◆ **Saved entries**:
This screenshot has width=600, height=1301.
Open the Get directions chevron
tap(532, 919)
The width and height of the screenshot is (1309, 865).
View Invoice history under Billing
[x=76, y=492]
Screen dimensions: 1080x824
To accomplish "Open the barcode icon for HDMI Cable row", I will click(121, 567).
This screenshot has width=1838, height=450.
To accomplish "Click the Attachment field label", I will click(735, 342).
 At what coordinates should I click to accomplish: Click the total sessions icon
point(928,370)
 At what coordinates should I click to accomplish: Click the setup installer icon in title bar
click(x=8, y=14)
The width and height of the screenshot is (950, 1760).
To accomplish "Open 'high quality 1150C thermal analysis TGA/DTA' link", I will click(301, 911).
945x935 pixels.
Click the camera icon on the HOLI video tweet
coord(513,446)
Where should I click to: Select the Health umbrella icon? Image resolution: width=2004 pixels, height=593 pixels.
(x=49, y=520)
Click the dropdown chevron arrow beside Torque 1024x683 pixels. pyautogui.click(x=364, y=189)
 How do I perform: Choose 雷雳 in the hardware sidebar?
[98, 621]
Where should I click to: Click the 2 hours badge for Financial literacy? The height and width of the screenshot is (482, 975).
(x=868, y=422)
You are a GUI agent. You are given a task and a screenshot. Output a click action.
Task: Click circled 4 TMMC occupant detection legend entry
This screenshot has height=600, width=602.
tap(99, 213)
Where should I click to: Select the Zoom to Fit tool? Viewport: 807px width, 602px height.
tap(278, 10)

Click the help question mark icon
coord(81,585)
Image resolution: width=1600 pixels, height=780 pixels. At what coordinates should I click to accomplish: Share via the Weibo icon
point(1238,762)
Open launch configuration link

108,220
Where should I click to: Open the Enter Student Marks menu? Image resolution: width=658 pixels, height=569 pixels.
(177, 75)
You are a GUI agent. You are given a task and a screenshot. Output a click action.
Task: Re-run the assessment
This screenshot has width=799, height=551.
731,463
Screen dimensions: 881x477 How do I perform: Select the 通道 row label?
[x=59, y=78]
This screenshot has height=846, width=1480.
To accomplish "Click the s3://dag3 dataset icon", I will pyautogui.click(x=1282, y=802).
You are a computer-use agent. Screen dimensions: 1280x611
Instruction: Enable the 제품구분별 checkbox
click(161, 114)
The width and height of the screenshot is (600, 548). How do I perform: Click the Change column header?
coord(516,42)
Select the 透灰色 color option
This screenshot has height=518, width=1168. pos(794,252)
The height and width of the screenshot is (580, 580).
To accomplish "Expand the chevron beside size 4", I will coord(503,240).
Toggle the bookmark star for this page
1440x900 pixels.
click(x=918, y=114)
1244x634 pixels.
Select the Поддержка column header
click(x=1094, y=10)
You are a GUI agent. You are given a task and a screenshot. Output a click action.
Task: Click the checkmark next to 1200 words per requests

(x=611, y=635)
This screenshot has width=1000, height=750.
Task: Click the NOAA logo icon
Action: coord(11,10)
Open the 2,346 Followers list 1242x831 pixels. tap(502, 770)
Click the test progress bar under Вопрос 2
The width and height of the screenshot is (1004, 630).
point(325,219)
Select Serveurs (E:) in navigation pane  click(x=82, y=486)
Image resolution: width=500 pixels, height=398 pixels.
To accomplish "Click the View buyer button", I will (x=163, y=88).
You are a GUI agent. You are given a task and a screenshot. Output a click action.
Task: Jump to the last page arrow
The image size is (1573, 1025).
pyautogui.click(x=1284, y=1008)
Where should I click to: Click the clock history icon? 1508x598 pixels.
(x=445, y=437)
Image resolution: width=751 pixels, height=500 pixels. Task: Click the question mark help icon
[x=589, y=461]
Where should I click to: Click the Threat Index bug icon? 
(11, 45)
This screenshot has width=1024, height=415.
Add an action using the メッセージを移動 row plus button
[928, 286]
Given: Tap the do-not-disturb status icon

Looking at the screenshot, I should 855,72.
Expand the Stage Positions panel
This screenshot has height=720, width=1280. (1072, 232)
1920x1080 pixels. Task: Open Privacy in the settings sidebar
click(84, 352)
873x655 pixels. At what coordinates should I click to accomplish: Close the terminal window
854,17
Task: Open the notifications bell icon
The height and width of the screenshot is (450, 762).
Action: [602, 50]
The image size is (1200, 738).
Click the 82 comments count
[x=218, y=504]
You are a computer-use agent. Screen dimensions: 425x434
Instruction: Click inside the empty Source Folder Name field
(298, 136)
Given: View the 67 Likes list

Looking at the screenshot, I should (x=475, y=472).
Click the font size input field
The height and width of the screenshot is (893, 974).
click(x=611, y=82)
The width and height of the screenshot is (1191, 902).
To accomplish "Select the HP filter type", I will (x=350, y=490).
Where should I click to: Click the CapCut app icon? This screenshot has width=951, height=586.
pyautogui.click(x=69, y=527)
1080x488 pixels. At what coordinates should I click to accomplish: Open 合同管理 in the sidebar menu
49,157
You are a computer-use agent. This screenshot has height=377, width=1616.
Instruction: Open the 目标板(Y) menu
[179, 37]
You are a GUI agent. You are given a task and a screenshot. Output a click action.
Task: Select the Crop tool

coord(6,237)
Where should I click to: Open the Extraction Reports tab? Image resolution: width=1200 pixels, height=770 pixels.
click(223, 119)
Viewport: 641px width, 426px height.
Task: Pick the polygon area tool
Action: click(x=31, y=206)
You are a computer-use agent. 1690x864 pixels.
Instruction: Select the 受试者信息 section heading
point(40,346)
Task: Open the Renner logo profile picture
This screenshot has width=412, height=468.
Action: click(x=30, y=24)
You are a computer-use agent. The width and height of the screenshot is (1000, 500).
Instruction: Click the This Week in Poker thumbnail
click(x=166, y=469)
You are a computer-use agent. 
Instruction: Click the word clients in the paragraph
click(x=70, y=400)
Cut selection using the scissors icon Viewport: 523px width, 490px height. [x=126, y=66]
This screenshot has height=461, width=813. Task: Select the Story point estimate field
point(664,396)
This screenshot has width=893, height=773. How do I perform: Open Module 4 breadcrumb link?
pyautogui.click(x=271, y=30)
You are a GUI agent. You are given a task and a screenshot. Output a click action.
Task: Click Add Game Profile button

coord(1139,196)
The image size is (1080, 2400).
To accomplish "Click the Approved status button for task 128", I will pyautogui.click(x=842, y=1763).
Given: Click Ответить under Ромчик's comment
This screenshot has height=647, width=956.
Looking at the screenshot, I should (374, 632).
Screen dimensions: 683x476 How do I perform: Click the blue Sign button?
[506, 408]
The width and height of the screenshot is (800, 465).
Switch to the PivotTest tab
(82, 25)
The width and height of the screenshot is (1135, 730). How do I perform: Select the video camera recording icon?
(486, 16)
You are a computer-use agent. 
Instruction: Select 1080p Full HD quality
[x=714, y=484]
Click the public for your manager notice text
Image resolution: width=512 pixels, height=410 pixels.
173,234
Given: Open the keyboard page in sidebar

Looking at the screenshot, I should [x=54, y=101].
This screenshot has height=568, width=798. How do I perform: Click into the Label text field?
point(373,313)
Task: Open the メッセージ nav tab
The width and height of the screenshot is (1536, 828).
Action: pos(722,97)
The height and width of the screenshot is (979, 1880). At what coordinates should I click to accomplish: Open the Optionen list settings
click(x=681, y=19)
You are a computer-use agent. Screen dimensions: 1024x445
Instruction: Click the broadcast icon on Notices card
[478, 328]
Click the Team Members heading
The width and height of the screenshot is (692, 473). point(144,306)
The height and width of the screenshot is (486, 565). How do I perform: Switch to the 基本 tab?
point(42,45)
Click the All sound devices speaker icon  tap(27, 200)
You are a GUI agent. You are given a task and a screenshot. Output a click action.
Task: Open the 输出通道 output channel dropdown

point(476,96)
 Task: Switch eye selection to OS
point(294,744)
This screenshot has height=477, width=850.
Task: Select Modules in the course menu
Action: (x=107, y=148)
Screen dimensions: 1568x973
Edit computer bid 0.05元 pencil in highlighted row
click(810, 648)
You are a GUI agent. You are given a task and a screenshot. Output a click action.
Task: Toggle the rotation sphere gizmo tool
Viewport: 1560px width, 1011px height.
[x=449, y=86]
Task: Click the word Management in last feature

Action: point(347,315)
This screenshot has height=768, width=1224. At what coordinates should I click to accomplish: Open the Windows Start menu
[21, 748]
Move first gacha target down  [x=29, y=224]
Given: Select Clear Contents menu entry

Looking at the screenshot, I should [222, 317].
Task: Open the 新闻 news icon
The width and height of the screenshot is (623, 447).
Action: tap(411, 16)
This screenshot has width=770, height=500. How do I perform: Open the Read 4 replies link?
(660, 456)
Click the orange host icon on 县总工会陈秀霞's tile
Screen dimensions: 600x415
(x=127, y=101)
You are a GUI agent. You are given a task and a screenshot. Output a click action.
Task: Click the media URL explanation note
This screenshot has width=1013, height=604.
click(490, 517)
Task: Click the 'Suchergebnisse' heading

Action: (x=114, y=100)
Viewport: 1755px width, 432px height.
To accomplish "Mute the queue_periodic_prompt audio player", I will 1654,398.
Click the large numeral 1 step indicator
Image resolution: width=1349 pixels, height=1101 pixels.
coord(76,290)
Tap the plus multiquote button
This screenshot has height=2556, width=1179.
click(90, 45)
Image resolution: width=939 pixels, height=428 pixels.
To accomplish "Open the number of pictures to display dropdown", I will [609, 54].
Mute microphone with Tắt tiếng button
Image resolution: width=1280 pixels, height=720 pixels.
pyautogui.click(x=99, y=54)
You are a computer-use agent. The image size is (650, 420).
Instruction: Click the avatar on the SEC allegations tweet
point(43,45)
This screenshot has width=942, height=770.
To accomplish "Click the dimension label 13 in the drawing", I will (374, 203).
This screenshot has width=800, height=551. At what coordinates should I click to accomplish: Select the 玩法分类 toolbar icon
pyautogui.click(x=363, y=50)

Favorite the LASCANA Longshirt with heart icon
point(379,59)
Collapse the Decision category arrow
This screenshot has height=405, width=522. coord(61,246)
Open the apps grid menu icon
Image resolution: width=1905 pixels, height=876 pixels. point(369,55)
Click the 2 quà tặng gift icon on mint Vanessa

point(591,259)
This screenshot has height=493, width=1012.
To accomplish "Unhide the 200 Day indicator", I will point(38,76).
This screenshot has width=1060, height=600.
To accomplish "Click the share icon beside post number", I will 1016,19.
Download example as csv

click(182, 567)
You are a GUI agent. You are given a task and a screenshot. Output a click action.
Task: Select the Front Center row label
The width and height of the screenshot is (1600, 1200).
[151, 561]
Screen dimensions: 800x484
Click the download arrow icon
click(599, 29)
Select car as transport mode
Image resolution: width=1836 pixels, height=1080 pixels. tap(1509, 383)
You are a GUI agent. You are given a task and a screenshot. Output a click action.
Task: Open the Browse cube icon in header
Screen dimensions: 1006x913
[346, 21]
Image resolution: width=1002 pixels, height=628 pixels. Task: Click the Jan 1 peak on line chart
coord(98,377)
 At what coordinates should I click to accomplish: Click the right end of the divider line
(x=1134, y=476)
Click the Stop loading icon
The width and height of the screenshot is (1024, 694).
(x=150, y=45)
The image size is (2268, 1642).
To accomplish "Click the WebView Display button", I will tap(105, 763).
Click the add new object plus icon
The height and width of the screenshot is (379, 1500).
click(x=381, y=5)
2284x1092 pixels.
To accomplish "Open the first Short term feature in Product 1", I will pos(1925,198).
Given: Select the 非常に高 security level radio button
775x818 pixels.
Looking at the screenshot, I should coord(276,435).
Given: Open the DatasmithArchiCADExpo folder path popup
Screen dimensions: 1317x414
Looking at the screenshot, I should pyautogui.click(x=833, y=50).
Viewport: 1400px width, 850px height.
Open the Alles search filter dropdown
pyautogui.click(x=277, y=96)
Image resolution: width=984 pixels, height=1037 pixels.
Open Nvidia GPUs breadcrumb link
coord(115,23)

◆ **DIRECTIONS FOR THIS TASK**:
The line with "This screenshot has height=493, width=1012." and all the lines after it in the records above are to be output exactly, with nothing added.

◆ **ANSWER SECTION**:
This screenshot has height=493, width=1012.
To accomplish "Unhide the 200 Day indicator", I will point(38,76).
This screenshot has width=1060, height=600.
To accomplish "Click the share icon beside post number", I will 1016,19.
Download example as csv

click(182, 567)
You are a GUI agent. You are given a task and a screenshot. Output a click action.
Task: Select the Front Center row label
The width and height of the screenshot is (1600, 1200).
[151, 561]
Screen dimensions: 800x484
Click the download arrow icon
click(599, 29)
Select car as transport mode
Image resolution: width=1836 pixels, height=1080 pixels. tap(1509, 383)
You are a GUI agent. You are given a task and a screenshot. Output a click action.
Task: Open the Browse cube icon in header
Screen dimensions: 1006x913
[346, 21]
Image resolution: width=1002 pixels, height=628 pixels. Task: Click the Jan 1 peak on line chart
coord(98,377)
 At what coordinates should I click to accomplish: Click the right end of the divider line
(x=1134, y=476)
Click the Stop loading icon
The width and height of the screenshot is (1024, 694).
(x=150, y=45)
The image size is (2268, 1642).
To accomplish "Click the WebView Display button", I will tap(105, 763).
Click the add new object plus icon
The height and width of the screenshot is (379, 1500).
click(x=381, y=5)
2284x1092 pixels.
To accomplish "Open the first Short term feature in Product 1", I will pos(1925,198).
Given: Select the 非常に高 security level radio button
775x818 pixels.
Looking at the screenshot, I should coord(276,435).
Given: Open the DatasmithArchiCADExpo folder path popup
Screen dimensions: 1317x414
Looking at the screenshot, I should pyautogui.click(x=833, y=50).
Viewport: 1400px width, 850px height.
Open the Alles search filter dropdown
pyautogui.click(x=277, y=96)
Image resolution: width=984 pixels, height=1037 pixels.
Open Nvidia GPUs breadcrumb link
coord(115,23)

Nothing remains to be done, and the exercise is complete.